> **What you are asked to do**: Render everything in the data from the very beginning down to the line containing "Action: (692, 1041)" as a JSON list of strings, one string per line, skipping blank lines. Leave the pictures out.

Pointing data for screenshots:

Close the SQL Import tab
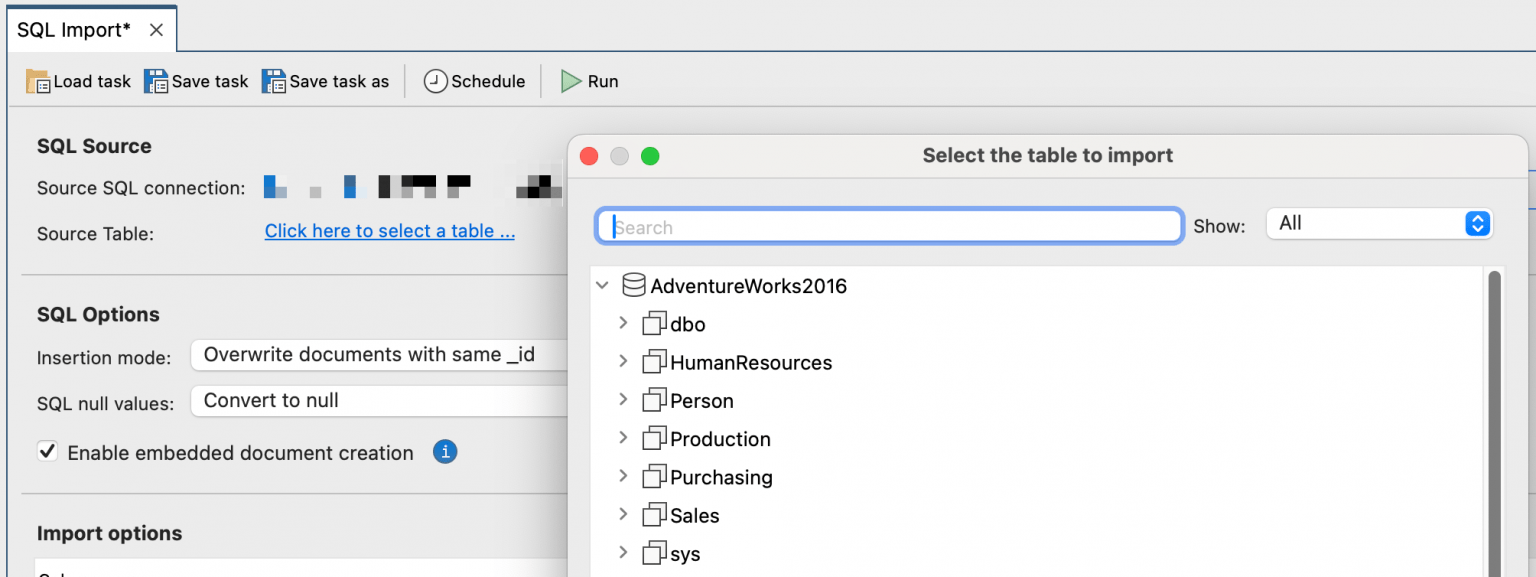The image size is (1536, 577). [x=156, y=30]
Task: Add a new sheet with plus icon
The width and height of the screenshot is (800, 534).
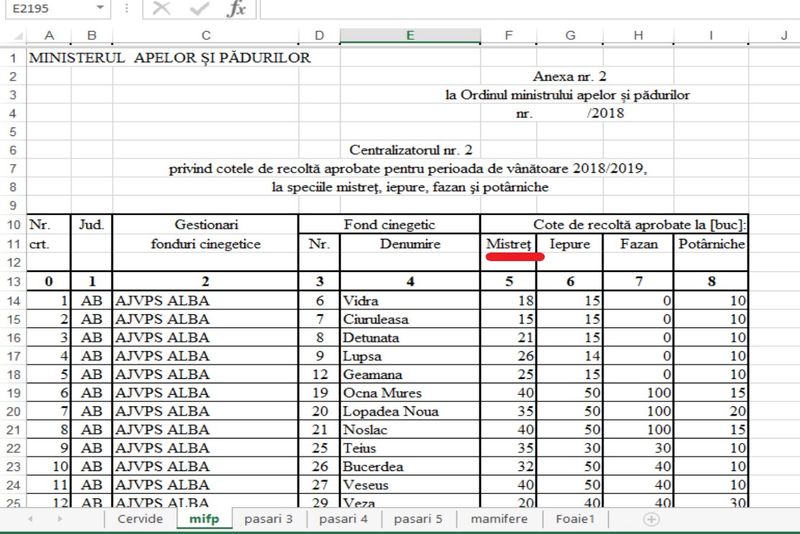Action: (x=651, y=520)
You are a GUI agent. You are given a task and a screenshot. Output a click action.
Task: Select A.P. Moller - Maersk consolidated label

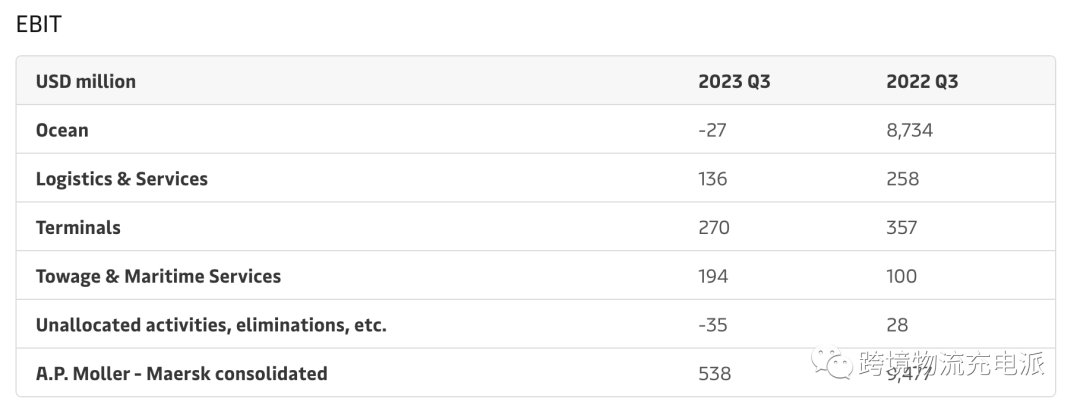coord(182,374)
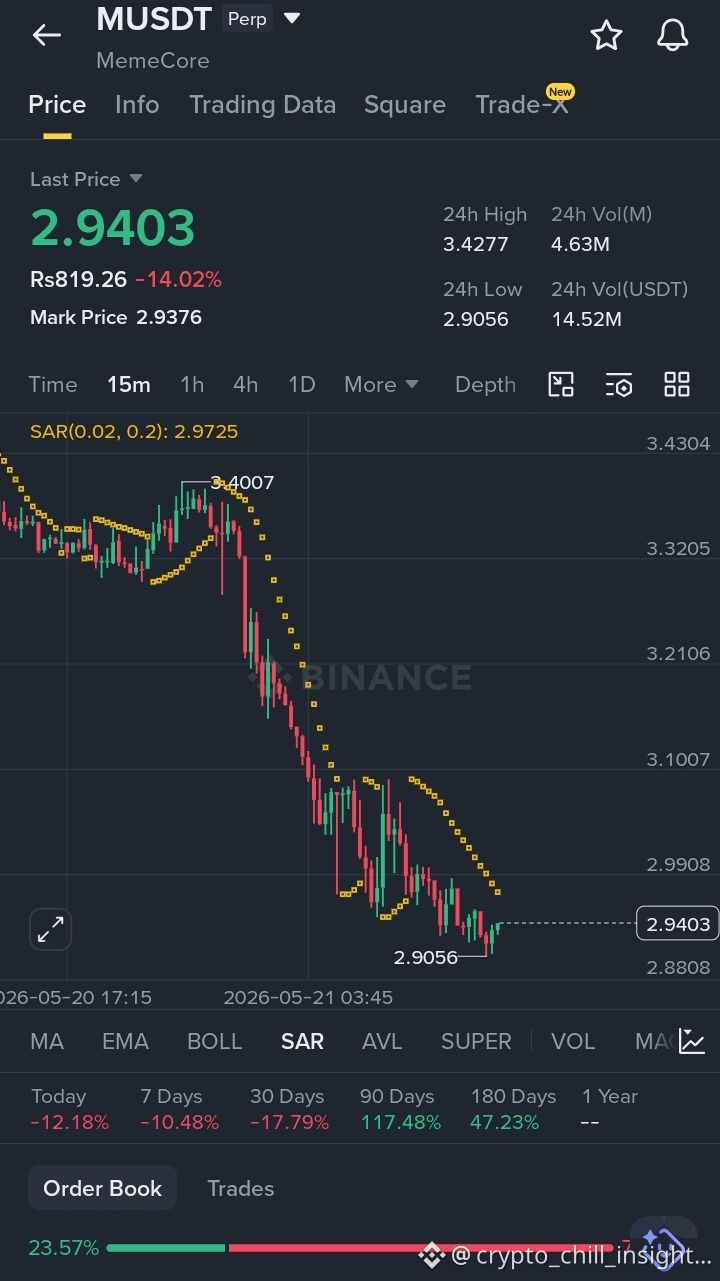Image resolution: width=720 pixels, height=1281 pixels.
Task: Open indicator chart settings icon beside MAC
Action: (692, 1041)
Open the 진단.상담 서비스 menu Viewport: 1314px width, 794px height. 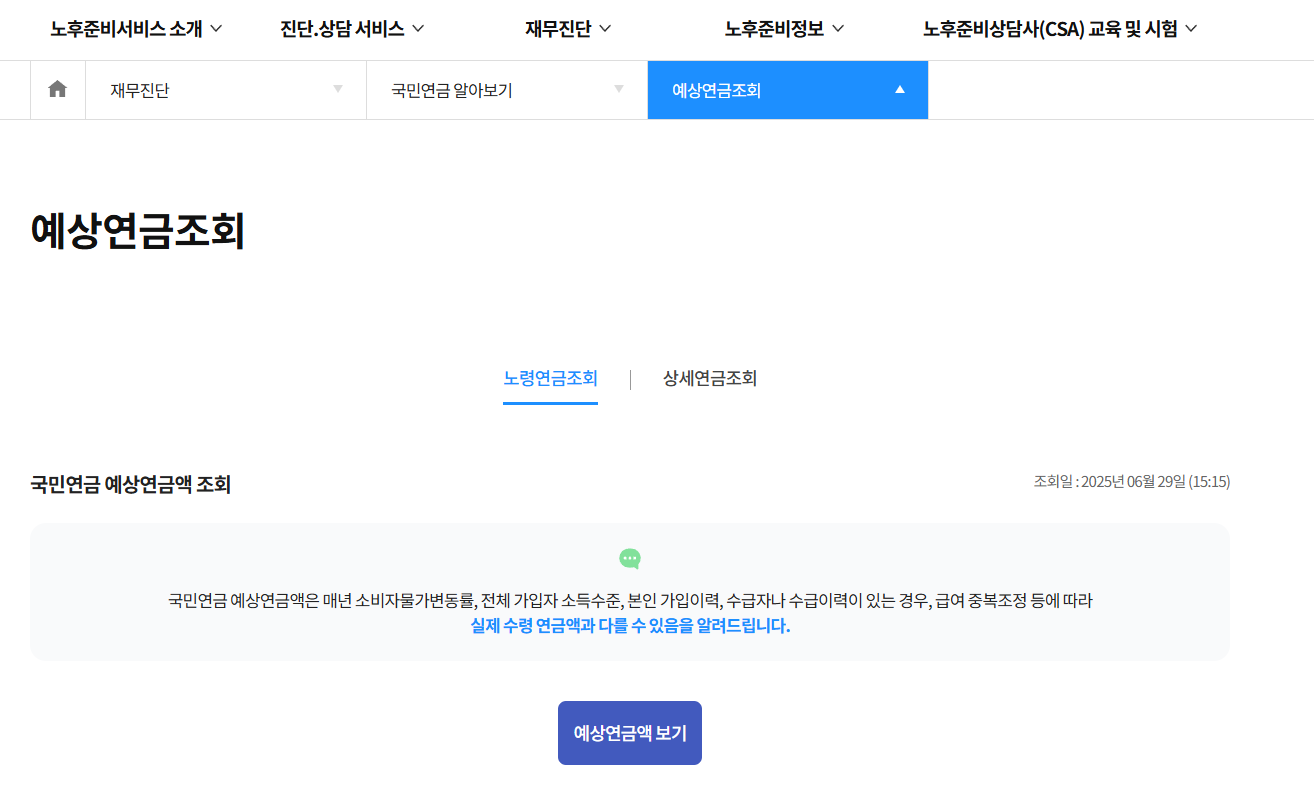[342, 28]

> **Exercise answer**:
[
  "Close the SQL Import tab",
  "The image size is (1536, 577). [x=156, y=30]",
  "Task: Add a new sheet with plus icon",
  "The width and height of the screenshot is (800, 534).",
  "Action: (x=651, y=520)",
  "You are a GUI agent. You are given a task and a screenshot. Output a click action.",
  "Task: Select A.P. Moller - Maersk consolidated label",
  "coord(182,374)",
  "Image resolution: width=720 pixels, height=1281 pixels.",
  "Task: Open indicator chart settings icon beside MAC",
  "Action: (692, 1041)"
]